Updated: Aug 4
The only ''how to get a bikini body guide'' you'll need this summer.
Summer marks that time of year where bikinis hit the shops and magazine covers, filled with “how to get a bikini body” titles! The pressure is on to change our bodies quickly, for the summer that has already arrived. This pressure can bring sudden panic about what our bodies will look like on the beach and can leave many people feeling less confident.
This can lead individuals to turn to fairly extreme diets in the quest for beach beauty. Fad diets that promote the rapid shedding of pounds with the promise of boosting confidence and self-esteem are very popular this time of year. As a nation we can become so focussed on getting a “bikini body” that we may stop nourishing ourselves properly, which has a detrimental effect on both our mental and physical health.
First, let’s talk about calories. As we are aware that to lose weight, we need to burn more calories than we eat, this cannot be so simple. If we reduce the calorie intake rapidly, the body will attempt to save energy and hold on to its fat reserves to protect itself from starvation. To do this, it will reduce the metabolism considerably.
The metabolism is the rate at which calories are being burned off. It is easy for the metabolism to reduce its activity and to get stuck when constantly reducing the amount of calories consumed per day in order to aim for losing weight as fast as possible.
As a matter of fact, when the metabolism slows down as a consequence of ‘crash dieting’, it is observed that when turning back to normal eating behaviours, all the weight that was lost is being re-gained!

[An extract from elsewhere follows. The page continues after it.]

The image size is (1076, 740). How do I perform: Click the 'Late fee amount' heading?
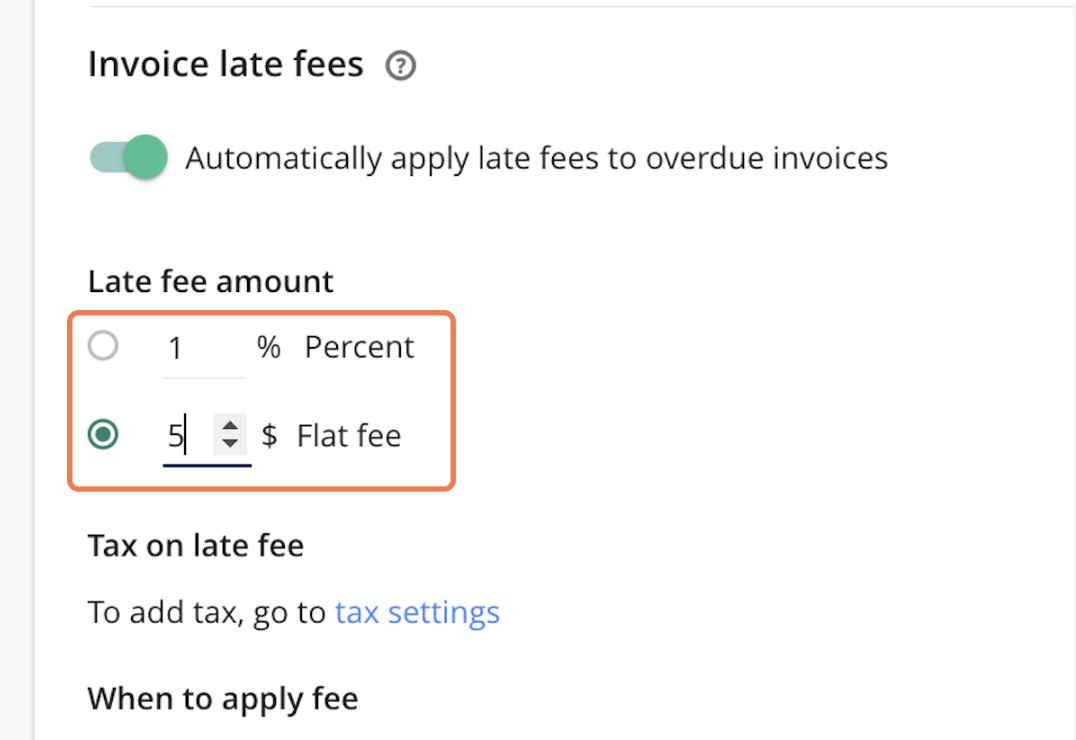pyautogui.click(x=211, y=281)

In order to avoid this happening, try reducing your calorific intake gradually whilst increasing your physical activity levels; in this way, the metabolism will remain active. Also, by maintaining a healthy and balanced eating pattern you shall notice that that the weight loss will occur gradually; and this is a healthier approach to slimming and a sustainable way to maintain your result!
In addition, another fact to think of is that by reducing dramatically the calorie intake in a short-period of time, it can result to affecting the long-term health as it becomes difficult for the body to meet its demands for nutrients; this is a fact for any fad diet that is imposing the idea of skipping meals or cutting out whole food groups (i.e Carbohydrates). Each nutrient is important and has specific functions within the body. If we do not provide the body with the ‘fuel’ that it requires over a period of time, our health can be in risk. As for example we may start experiencing fatigue, developing digestive problems and it may affect our fertility, our appearance – such as losing hair and even our mental health.
Types of fuel our bodies require:
We need protein so our bodies can function correctly for growth, healing and repair. Also, with the consumption of protein we can move our own fat into the muscle cells to be broken down. By consuming protein from a variety of sources (beans, legumes, nuts, seeds, eggs, fish and lean whole cuts of meat) we can nourish our bodies on a cellular level and our bodies can create the proteins required to form hormones, build enzymes and repair our tissues.
Carbohydrates provide the body and brain with the energy it needs to function properly; and as we need energy to be able to move, to breathe and to think, we require to consume the best types of Carbohydrates. These are the carbs also known as complex, meaning the whole grains and vegetables.
Try to cut out unhealthy/ processed foods, high in fast-releasing sugars.
Fats are important for the normal functioning of the central nervous system, the formation of hormones that affect how we think and feel and the transportation of nutrients around the body (which is happening with the aid of fat soluble vitamins). The best fats are found in foods such as: olives, avocados, eggs, oily fish, nuts and seeds. However, unhealthy fats are commonly seen in processed foods, such as trans fats which are chemical man-made fats to preserve food.
Vitamins & Minerals
All vitamins and minerals have an important function in the body. For example, we need Vitamin A to be able to see; Calcium & Vitamin D to keep our bones strong and to support our glands. Fresh fruits and vegetables are the richest sources of these, and they also contain antioxidants and fibre. These will not only help you to slim, but also to ensure your skin glows too.
Check out the Eatwell guide for more information about the different food groups and in what quantities we should be consuming them in.
No “bikini body” is not worth damaging our health for. It is more effective to work towards improving our appearance in a way that optimises mental and physical wellbeing.
Brain training for body confidence
It is hard when we are bombarded by the media and social pressures to look in a certain way; but the truth is that we can’t be anyone else other than who we are. Life is too short to be unhappy in yourself. Here are some top tips on how you can boost your body confidence and feel happier in the skin you are in so that you can enjoy the summer.
Be mindful of your self-talk
We can be so self-critical and say things to ourselves that we would never dream of saying to a human being. I have seen clients look at themselves in the mirror and exclaim “I am SO unattractive!”. Imagine walking straight up to a stranger and saying that. You wouldn’t, right? So why to do this to yourself? Treat yourself with the same kindness and respect that you would treat others.
It is fine to appreciate and admire others. It’s not ok to compare yourself unfavourably though. Beauty really can come in all shapes and sizes, train your brain to appreciate what you’ve got. You can train your brain by finding things to appreciate about yourself; try it as a mindfulness activity.